I have a pretty big folder (~10GB) that contains many duplicated files throughout it's directory tree. Many of these files are duplicated up 10 times. The duplicated files don't reside side by side, but within different sub-directories.
How can I compress the folder to a make it small enough?
I tried to use Winrar in "Best" mode, but it didn't compress it at all. (Pretty strange)
Will zip\tar\cab\7z\ any other compression tool do a better job?
I don't mind letting the tool work for a few hours - but not more.
I rather not do it programmatically myself
Best How To :
WinRAR compresses by default each file separately. So there is no real gain on compressing a folder structure with many similar or even identical files by default.
But there is also the option to create a solid archive. Open help of WinRAR and open on Contents tab the item Archive types and parameters and click on Solid archives. This help page explains what a solid archive is and which advantages and disadvantages this archive file format has.
A solid archive with a larger dictionary size in combination with best compression can make an archive file with a list of similar files very small. For example I have a list of 327 binary files with file sizes from 22 KB to 453 KB which have in total 47 MB not included the cluster size of the partition. I can compress those 327 similar, but not identical files, into a RAR archive with a dictionary size of 4 MB having only 193 KB. That is of course a dramatic reduce of size.
Follow the link to help page about rarfiles.lst after reading help page about solid archive. It describes how you can control in which order the files are put into a solid archive. This file is located in program files folder of WinRAR and can be of course customized by your needs.
You have to take care also about option Files to store without compression in case of using GUI version of WinRAR. This option can be found after clicking on symbol/command Add on the tab Files. There are specified file types which are just stored in the archive without any compression like *.png, *.jpg, *.zip, *.rar, ... Those files contain usually already the data in compressed format and therefore it does not make much sense to compress it once again.
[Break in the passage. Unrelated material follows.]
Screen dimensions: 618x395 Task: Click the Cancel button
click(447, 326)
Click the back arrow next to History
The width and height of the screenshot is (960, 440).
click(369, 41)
But if duplicate *.jpg exist in a folder structure and a solid archive is created it makes sense to remove all file extensions from this option.
By the way: There are applications like Total Commander, UltraFinder or UltraCompare and others which support searching for duplicate files by various, user selectable criteria like finding files with same name and same size, or most secure, finding files with same size and same content, and providing functions to delete the duplicates.